Oops – was I supposed to check the ISO?

I decided to see how the eagles were doing out around Boundary Bay. Close to the airport there’s a turf company that seems to attract seagulls and eagles, so I grabbed my Sigma 120-400 and my D300 and went to see what I could find.

There wasn’t as many eagles as I’d hoped, but there were a few in the treetops and others flying around with the seagulls. I grabbed some shots as I walked around and tried some panning as well, hoping to catch a clear shot of the birds in flight.

_DSC7398-Edit-Edit-EditThe photos looked great on the camera screen. They always do. But when I got home, they had a funny look to them.

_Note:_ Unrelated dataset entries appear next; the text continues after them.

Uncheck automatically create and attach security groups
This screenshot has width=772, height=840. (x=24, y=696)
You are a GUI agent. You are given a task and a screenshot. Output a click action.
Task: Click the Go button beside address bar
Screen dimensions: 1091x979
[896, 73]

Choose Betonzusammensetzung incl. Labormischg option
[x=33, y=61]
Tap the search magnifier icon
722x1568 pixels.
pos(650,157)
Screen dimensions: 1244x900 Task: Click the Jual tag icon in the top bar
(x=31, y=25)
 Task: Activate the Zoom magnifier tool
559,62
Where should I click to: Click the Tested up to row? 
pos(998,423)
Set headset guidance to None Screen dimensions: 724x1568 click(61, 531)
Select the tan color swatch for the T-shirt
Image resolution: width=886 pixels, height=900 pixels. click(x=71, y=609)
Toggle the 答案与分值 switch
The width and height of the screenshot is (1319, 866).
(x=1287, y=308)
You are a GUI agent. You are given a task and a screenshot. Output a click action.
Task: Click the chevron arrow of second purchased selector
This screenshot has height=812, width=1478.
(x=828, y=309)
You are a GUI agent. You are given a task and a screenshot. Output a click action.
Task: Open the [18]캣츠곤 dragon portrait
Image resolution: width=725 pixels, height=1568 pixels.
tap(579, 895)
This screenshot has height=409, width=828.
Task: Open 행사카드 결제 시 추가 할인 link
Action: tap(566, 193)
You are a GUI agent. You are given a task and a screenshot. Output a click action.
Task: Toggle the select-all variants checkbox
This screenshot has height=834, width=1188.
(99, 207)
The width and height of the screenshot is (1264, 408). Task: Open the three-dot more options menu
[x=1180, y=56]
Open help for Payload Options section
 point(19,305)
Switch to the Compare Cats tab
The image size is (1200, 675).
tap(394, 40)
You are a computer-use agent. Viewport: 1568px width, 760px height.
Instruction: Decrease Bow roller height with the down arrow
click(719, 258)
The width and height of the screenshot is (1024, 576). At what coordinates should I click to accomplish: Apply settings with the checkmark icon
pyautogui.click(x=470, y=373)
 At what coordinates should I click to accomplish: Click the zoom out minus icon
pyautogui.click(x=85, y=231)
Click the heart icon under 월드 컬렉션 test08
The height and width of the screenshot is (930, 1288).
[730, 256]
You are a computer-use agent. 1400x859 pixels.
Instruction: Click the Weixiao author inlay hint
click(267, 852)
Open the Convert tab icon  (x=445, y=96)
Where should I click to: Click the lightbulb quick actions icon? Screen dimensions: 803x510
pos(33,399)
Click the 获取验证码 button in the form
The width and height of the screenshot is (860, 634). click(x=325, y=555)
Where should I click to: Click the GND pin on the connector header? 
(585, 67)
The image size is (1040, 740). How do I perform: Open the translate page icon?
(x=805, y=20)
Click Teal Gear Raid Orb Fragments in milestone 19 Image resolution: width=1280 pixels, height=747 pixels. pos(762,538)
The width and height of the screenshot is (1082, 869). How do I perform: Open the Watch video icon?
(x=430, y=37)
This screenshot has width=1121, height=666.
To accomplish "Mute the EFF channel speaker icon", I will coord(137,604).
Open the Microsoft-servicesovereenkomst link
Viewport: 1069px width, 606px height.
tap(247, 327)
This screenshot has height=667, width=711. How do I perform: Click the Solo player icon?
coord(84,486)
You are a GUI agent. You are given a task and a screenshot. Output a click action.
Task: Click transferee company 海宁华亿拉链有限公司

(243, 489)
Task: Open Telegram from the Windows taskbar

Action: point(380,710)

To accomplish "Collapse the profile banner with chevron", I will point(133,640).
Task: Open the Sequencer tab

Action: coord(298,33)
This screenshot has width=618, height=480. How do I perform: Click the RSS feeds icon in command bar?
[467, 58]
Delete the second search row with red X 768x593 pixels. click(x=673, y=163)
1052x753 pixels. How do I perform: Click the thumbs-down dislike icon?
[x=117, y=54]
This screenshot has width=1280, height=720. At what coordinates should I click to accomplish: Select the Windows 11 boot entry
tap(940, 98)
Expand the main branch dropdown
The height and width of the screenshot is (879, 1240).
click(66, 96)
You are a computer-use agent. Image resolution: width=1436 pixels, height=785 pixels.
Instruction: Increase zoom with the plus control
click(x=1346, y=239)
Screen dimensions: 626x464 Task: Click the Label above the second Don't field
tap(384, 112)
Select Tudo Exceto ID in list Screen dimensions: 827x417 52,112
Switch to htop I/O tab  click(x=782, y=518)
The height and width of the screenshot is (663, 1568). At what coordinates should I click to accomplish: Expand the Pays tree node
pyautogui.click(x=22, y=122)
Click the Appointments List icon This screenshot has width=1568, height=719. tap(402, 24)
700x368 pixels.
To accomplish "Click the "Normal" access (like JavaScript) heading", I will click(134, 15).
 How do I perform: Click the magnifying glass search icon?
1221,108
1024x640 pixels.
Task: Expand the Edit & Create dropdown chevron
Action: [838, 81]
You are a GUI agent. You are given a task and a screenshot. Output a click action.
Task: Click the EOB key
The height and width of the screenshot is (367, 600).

Soft, almost blurry. Hmmm. What’s up?

I’d loaned my D300 to a colleague, while his was in for sensor cleaning. Could he have changed some settings? Was it the lens?

Delving deeper, I started going through the pictures some more. Noise. Serious noise present in every one. Back to the camera, and sure enough, I’d forgotten to check the ISO setting. I’d checked the shutter and aperture and did some testing for exposure, but you don’t need and ISO of 3200 on a sunny day. Sigh.

Anyway, what to do. I dove into Lightroom to try a few things, and while I was there, I remembered I had Nik’s Define 2.0 plugin. Ran a couple of pictures through that and it cleaned them up to an amazing extent. Added a bit of Nik’s Sharpener 2, popped them back into Lightroom, and I’ve got a few usable pics. Not great, but usable.

Lesson learned: Reset things to a common denominator right after a shoot (or after lending out your camera). That way you’ll get fewer unwanted surprises and most likely, better photos.